Information given:
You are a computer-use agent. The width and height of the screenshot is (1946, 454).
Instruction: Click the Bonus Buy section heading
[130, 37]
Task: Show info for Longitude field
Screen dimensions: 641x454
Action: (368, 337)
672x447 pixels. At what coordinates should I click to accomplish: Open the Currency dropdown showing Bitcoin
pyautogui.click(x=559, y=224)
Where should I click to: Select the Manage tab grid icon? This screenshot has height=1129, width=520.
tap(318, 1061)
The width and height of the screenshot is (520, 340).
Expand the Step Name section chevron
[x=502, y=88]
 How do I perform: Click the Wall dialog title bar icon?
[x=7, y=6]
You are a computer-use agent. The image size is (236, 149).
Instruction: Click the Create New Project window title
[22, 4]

==

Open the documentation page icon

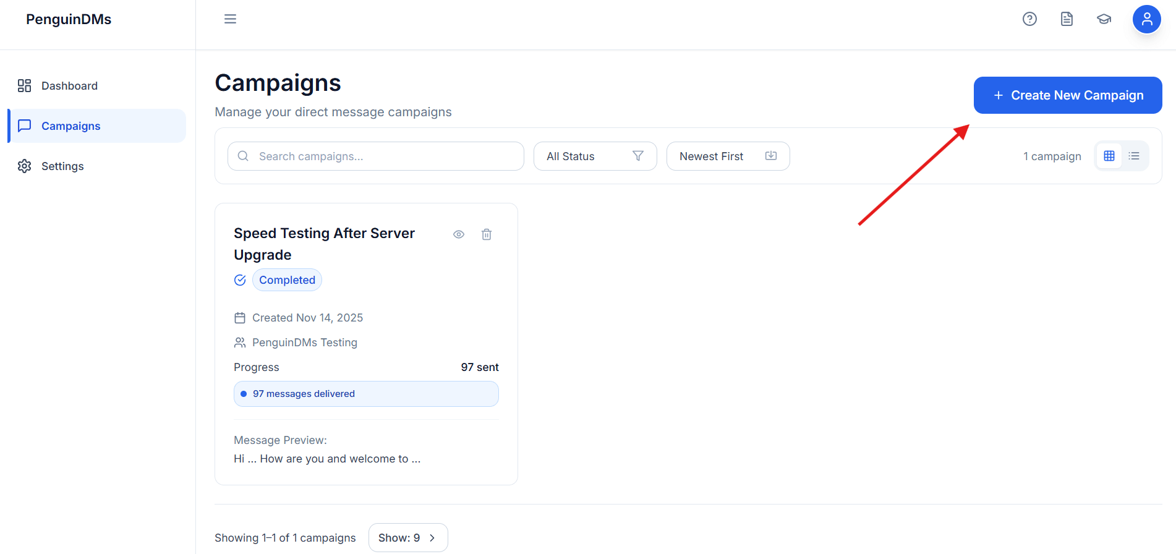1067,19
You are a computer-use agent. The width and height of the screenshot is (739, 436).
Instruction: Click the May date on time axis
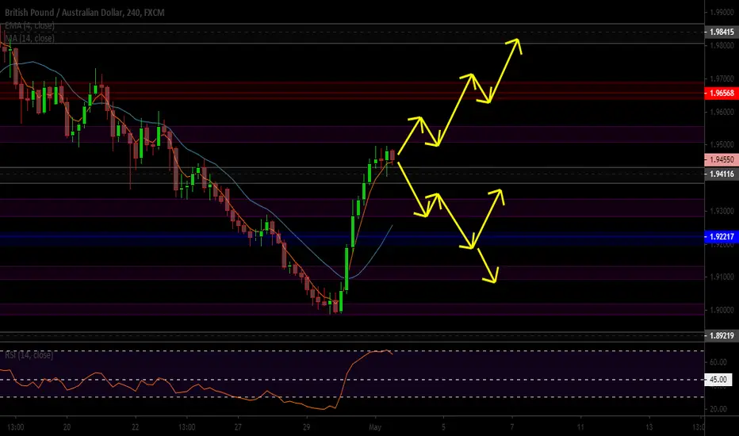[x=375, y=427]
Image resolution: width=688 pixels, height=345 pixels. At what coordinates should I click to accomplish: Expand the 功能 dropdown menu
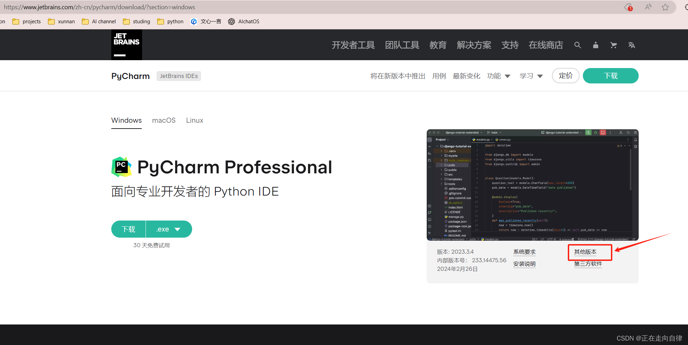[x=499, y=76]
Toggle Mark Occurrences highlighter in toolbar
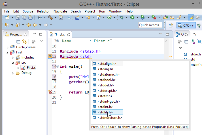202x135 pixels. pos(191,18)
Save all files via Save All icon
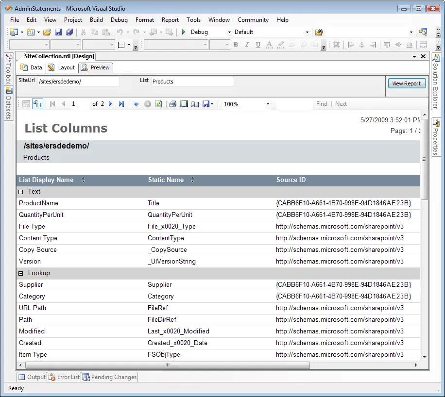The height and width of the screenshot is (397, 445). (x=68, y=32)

==

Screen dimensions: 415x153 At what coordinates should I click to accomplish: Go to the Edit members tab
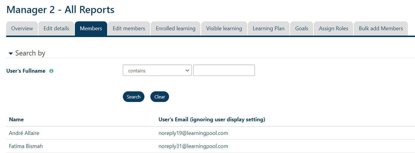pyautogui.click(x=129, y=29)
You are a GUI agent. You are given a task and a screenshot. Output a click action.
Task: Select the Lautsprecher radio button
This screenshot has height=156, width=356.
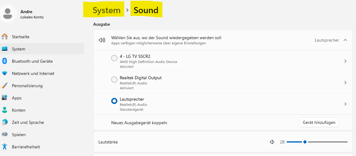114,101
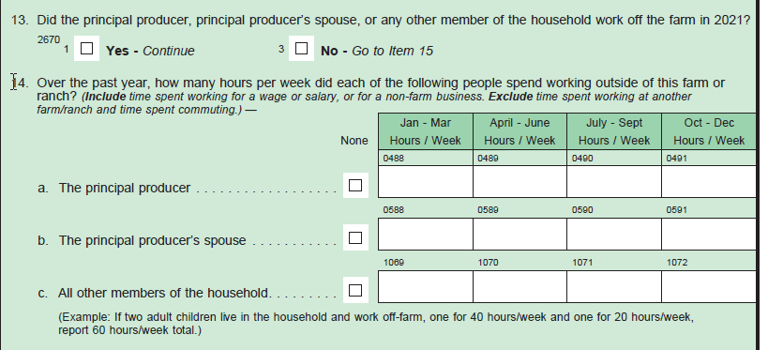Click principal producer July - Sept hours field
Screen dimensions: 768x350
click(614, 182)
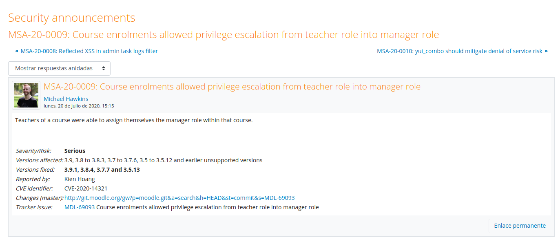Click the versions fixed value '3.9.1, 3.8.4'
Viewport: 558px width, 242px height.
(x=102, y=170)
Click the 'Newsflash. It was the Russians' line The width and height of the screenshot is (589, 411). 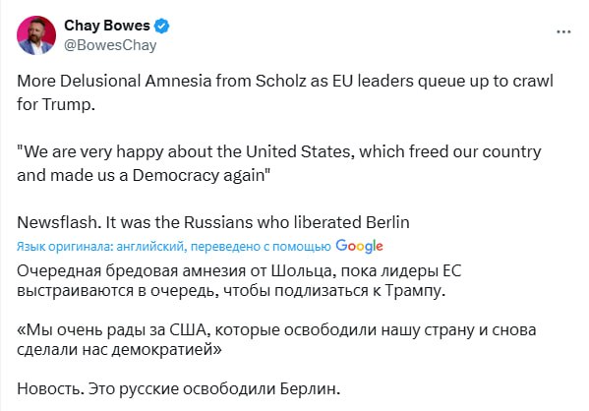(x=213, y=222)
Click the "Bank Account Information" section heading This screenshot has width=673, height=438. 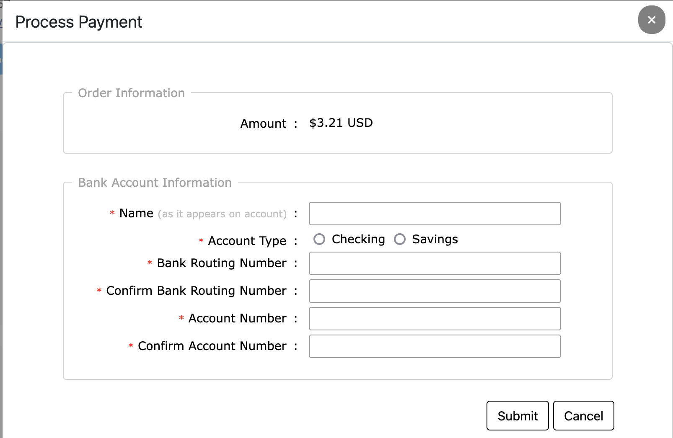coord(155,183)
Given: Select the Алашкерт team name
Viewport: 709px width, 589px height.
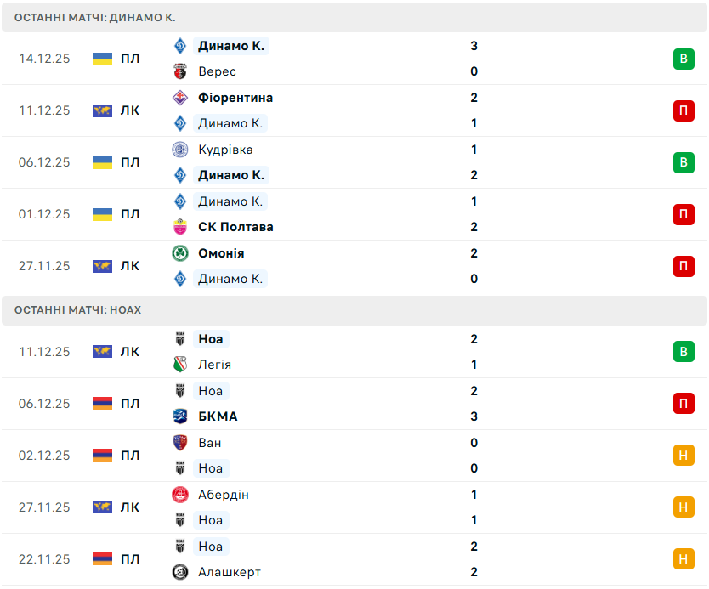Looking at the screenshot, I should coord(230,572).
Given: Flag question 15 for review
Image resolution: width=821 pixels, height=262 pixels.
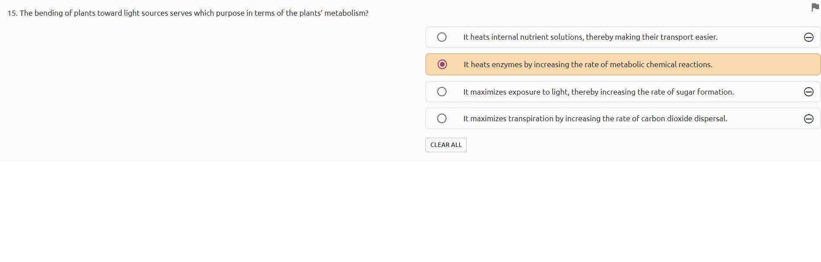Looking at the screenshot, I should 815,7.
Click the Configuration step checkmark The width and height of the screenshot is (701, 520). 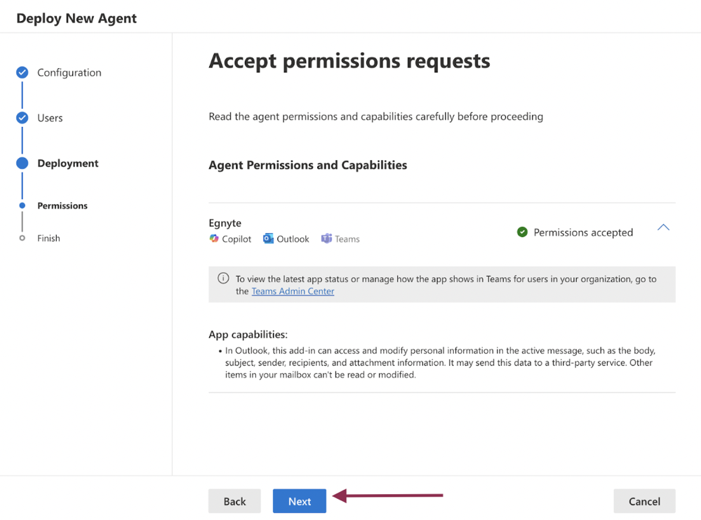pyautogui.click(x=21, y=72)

Exercise objective: Copy out every line of the listing that includes the string "agent".

Answer to this problem:
You are a computer-use agent. The width and height of the screenshot is (1946, 454).
You are a computer-use agent. The image size is (236, 149).
You are a computer-use agent. The width and height of the screenshot is (739, 436).
You are a GUI agent. You are given a task and a screenshot. Output a click action.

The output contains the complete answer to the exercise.